In the rows below, how many lines contain the string "screenshot", with capitalization matching? Reply with the number only.

Material supplied.
======

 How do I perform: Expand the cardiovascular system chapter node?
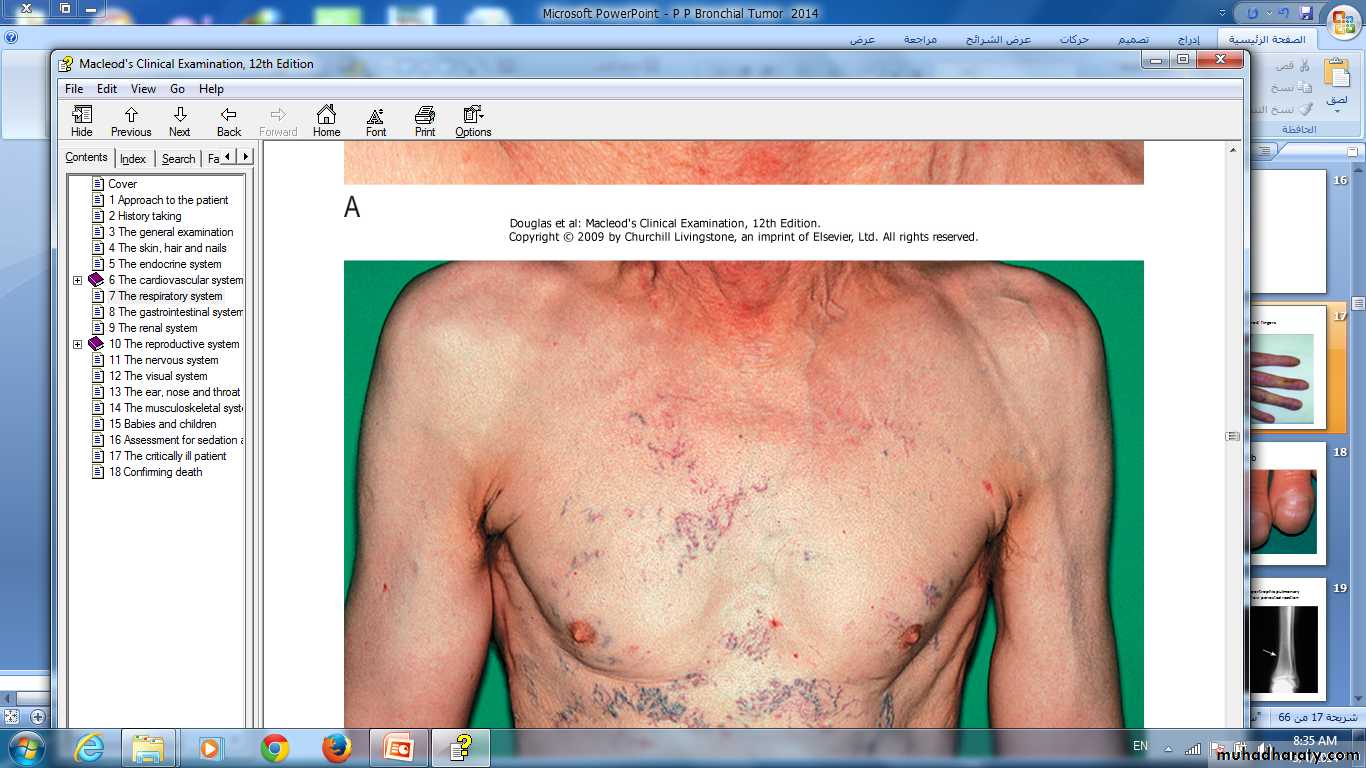(78, 280)
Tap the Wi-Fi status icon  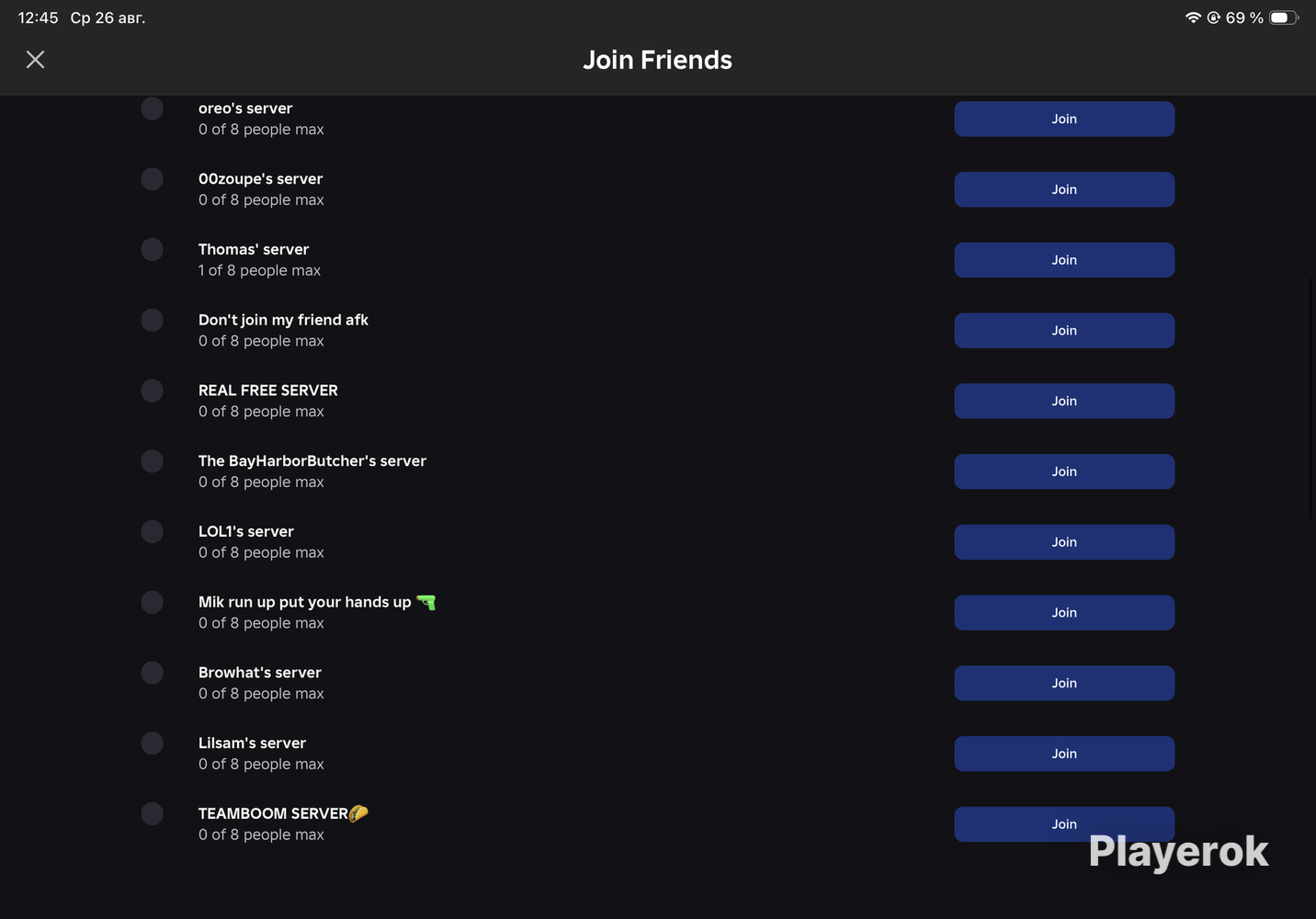pyautogui.click(x=1193, y=17)
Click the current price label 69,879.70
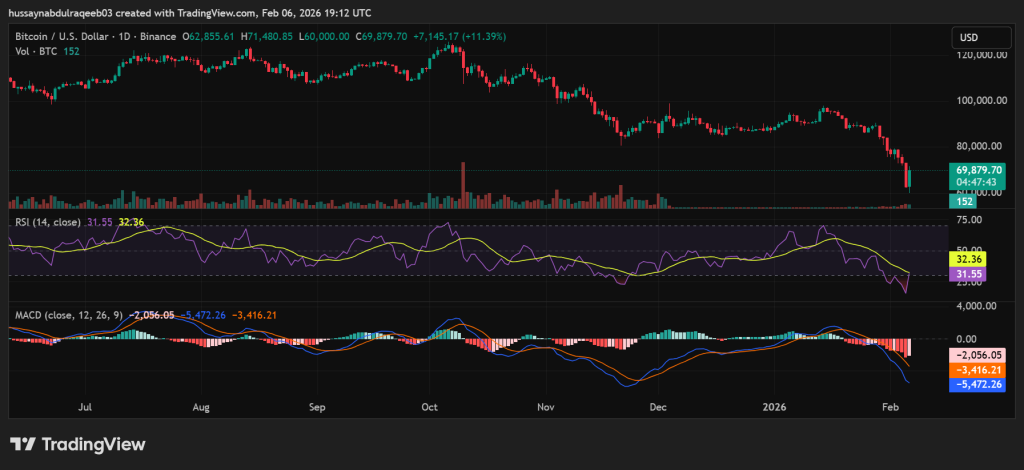 coord(976,170)
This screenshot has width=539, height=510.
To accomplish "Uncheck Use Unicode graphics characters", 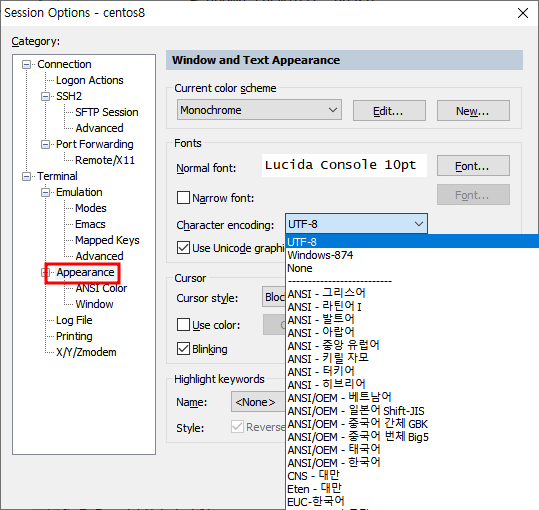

======

Written solution. 1